[quote="lili"]Przyjechalem dzisiaj samochodem na osiedle mojego znajomego. Gdy zawracalem otarlem sie o samochod stojacy na trawniku...[quote]
[quote="Driver'ka"]Dawno to było?[quote]
[quote="Driver'ka"]
Ta? To może najpierw naucz się czytać ze zrozumieniem, a później komentuj.[quote]
buhehehee, i kto tu czyta bez zrozumienia. A swoją drogą temat dotyczył co czeka tego młodego człowieka co:
1) przyjechał pod blok po ziomków
2) podczas zawracania przerysał czyjeś auto
3) czekał tam kilkanaście minut
4) ziomki widzieli całą akcje otarcia (dojście do auta kolegi zajęło im kilkanaście minut)

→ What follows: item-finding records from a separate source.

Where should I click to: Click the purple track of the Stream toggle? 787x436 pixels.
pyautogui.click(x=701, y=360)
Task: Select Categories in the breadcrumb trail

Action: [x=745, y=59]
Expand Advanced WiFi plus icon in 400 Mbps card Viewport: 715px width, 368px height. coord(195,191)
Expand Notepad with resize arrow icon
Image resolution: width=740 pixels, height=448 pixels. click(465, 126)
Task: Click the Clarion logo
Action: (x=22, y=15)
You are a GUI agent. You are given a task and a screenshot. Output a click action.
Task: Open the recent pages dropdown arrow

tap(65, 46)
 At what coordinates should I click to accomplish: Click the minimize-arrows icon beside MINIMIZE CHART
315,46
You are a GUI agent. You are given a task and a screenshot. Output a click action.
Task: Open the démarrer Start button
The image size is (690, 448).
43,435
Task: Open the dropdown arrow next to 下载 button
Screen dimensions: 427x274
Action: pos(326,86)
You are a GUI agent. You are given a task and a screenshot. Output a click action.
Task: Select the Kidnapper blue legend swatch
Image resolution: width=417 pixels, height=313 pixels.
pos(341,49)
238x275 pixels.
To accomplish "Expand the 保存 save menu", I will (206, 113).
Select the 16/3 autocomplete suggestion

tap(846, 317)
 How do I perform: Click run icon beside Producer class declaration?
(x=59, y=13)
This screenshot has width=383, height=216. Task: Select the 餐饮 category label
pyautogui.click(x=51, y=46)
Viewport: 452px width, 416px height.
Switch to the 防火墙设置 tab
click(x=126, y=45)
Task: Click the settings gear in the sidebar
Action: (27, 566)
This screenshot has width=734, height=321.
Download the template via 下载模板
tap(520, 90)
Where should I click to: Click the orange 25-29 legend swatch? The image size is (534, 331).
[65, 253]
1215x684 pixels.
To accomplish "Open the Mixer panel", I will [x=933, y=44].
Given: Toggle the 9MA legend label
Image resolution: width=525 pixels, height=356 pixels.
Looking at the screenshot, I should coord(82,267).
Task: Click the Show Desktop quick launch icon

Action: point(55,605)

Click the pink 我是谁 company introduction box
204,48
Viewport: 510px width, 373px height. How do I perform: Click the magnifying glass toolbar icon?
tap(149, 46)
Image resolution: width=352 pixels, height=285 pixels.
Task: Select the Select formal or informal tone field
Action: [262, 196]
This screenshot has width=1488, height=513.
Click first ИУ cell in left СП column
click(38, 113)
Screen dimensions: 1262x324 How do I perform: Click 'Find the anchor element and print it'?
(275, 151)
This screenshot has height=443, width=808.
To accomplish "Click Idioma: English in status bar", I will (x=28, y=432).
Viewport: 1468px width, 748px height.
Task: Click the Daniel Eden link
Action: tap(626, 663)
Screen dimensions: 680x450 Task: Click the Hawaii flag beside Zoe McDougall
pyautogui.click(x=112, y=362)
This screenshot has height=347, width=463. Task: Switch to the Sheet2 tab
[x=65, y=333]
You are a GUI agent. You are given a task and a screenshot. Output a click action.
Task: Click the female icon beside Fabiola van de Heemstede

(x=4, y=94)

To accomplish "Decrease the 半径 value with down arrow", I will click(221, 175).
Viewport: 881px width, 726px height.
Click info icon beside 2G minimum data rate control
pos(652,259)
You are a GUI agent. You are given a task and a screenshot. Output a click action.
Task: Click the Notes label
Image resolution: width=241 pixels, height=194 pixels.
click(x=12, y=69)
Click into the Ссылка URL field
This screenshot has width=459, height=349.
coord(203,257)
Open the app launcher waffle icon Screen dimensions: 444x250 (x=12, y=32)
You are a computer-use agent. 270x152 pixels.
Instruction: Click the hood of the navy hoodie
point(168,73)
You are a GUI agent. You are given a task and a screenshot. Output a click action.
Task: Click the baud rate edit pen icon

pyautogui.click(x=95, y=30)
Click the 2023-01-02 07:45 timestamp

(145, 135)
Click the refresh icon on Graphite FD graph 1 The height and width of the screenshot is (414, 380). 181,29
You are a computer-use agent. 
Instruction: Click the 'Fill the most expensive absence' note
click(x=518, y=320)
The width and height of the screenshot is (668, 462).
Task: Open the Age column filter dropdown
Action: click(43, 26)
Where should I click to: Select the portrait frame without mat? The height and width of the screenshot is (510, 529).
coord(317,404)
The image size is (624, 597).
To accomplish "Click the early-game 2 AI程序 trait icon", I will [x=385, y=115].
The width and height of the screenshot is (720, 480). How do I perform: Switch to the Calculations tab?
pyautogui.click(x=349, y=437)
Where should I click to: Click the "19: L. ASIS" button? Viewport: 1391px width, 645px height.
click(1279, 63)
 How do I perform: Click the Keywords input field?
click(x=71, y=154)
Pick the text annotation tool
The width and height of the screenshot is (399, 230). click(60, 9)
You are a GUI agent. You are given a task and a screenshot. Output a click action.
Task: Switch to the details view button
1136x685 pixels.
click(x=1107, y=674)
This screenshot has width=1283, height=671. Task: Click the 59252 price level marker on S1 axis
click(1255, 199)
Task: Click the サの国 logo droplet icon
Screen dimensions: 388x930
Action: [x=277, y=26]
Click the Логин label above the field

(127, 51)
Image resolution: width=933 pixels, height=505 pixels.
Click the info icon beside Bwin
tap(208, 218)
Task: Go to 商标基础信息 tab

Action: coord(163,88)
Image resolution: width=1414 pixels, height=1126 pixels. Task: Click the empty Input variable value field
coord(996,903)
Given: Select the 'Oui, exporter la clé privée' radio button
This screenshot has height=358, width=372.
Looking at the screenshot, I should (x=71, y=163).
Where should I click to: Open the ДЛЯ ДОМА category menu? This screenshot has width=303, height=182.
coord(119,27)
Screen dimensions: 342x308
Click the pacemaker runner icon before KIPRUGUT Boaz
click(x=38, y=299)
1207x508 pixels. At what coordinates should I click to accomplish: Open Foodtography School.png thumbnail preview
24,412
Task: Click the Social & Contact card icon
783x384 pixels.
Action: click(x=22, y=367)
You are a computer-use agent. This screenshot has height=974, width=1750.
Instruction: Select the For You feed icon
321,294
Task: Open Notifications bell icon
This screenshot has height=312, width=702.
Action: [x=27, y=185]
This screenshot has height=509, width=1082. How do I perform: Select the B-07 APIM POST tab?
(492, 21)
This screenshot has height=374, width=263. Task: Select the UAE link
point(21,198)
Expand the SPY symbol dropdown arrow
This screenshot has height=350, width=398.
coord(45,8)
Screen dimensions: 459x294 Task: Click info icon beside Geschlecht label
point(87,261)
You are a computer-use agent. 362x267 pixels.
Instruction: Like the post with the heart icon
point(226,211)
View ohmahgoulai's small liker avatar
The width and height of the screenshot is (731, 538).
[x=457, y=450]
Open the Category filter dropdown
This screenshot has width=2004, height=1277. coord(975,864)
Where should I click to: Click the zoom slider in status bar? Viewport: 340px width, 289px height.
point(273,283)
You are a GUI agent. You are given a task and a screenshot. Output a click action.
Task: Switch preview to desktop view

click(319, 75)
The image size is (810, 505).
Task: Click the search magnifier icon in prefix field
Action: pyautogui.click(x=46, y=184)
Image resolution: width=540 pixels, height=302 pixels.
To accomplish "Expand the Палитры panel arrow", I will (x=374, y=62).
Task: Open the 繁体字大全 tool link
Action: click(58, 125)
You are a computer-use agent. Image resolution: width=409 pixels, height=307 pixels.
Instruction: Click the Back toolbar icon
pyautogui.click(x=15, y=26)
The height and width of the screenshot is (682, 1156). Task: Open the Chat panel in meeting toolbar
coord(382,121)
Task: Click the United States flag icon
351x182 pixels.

5) kumpel go poinformował że komuś pr.y.e.ał w auto
6) uciekli z tamtąd jak najdalej (odjechał kawałek)
7) ocenił szkody na swoim aucie
8) do ziomka w samochodzie dzwoni kolega i informuje że kolo na parkingu spisałjego blachy i przekaże je właścicielowi
9) tłumaczenia ze nie wiedział ze komus walnął w bryke i odjechał z tamtąd nieświadomy zapominając o pkt. 4-5
10) jaka ucieczka, no przeciez ja oniczym nie wiem, ziomkimi nic nie mówili czyt. pkt. 5
11) ważne sprawy na głowie nie pozwoliły wczesniej zawrócić a pana już nie było po 2ch godzinach. No nie mógł się domyśleć że przeciez przyjade jeszcze raz go stuknąć, tfu, dogadac sie.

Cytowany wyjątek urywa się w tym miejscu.